** START Text excerpt **

The International Criminal Court (ICC) is set to face a pivotal moment on July 24, when 123 member states will gather in New York City for a historic special vote that will decide the future of sitting chief prosecutor Karim Khan, multiple diplomatic sources have confirmed exclusively to Middle East Eye. The vote stems from misconduct allegations that have roiled the global court, and will mark the final step in a process that has already sparked deep controversy over institutional process and political interference.
The path to this special session began in May 2024, when unpublicized allegations of sexual misconduct against Khan first emerged. Khan has repeatedly and forcefully denied all wrongdoing connected to the claims. When the original complainant declined to cooperate with the ICC’s internal investigative mechanisms, the court’s governing body, the Assembly of States Parties (ASP), commissioned an independent probe led by the United Nations. Over the course of more than a year, UN investigators collected and vetted evidence, with their findings then passed to a panel of independent judges appointed by the ASP Bureau — the 15-member executive steering committee of the ICC’s member states.
Working to the strict legal standard of proof beyond a reasonable doubt, the judicial panel delivered a unanimous ruling in March 2025, following three months of review of the 150-page UN investigative report and its 5,000 pages of supporting evidence. In a conclusion viewed by Middle East Eye, the panel confirmed that the evidence presented “do not establish misconduct or breach of duty under the relevant framework.”

** END Text excerpt **
** START Information shown **

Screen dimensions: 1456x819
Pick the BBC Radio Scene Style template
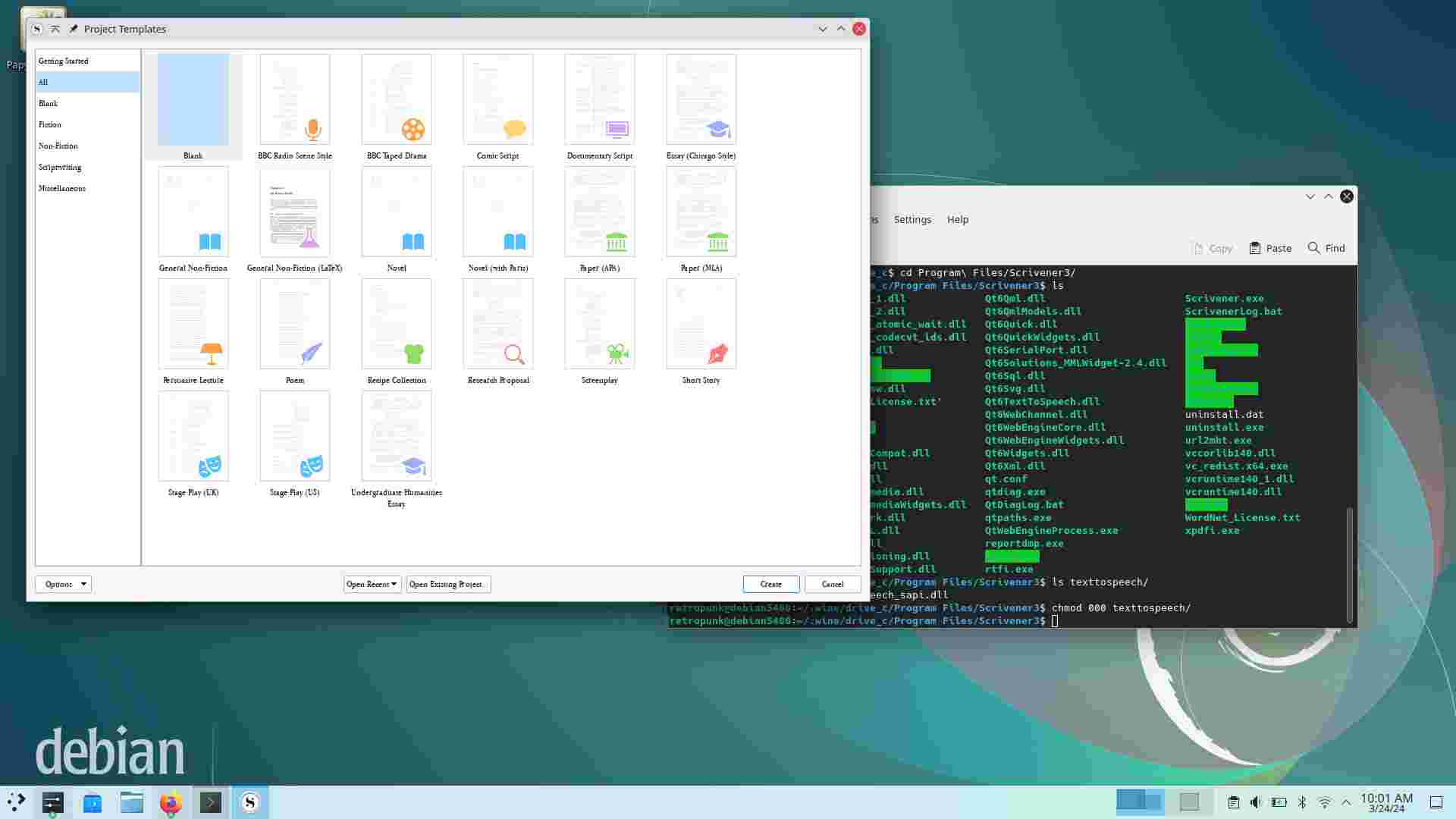tap(295, 100)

** END Information shown **

Your tasks:
[a] Reproduce word for word the part of the ICC prosecutor article that begins at the words "The International Criminal" and stops after the words "and political interference.".
[b] Carry on the article about the vote on the ICC chief prosecutor from its last sentence.

Answers to the exercises:
[a]
The International Criminal Court (ICC) is set to face a pivotal moment on July 24, when 123 member states will gather in New York City for a historic special vote that will decide the future of sitting chief prosecutor Karim Khan, multiple diplomatic sources have confirmed exclusively to Middle East Eye. The vote stems from misconduct allegations that have roiled the global court, and will mark the final step in a process that has already sparked deep controversy over institutional process and political interference.

[b]
In a move that has alarmed legal observers, however, the ASP Bureau simply set aside the judicial panel’s independent finding when it met on June 8. By a qualified majority vote, the Bureau moved to suspend Khan from his post, and in a confidential decision obtained by MEE, a two-thirds majority of voting Bureau members went a step further, formally recommending a finding of “serious misconduct” against the prosecutor. That recommendation cleared the way for the full ASP to hold a final vote on the matter, scheduled for the New York special session this month.
Under the ICC’s existing governing rules, the 125-member ASP is the sole body with authority to issue a final binding determination on the misconduct allegations and rule on whether to remove Khan from office permanently. When member states convene, they will first vote on whether to uphold the Bureau’s recommendation, with three possible outcomes on the table: a finding of serious misconduct, a finding of less serious misconduct, or a ruling that no misconduct occurred. Any finding of misconduct will require approval from a two-thirds majority of member states present and casting a vote.
If a majority endorses a finding of serious misconduct, the ASP will move to a second, separate vote on whether to remove Khan from his position permanently. To remove the prosecutor, the motion will need the support of an absolute majority of all 125 ICC member states — a minimum threshold of 63 votes.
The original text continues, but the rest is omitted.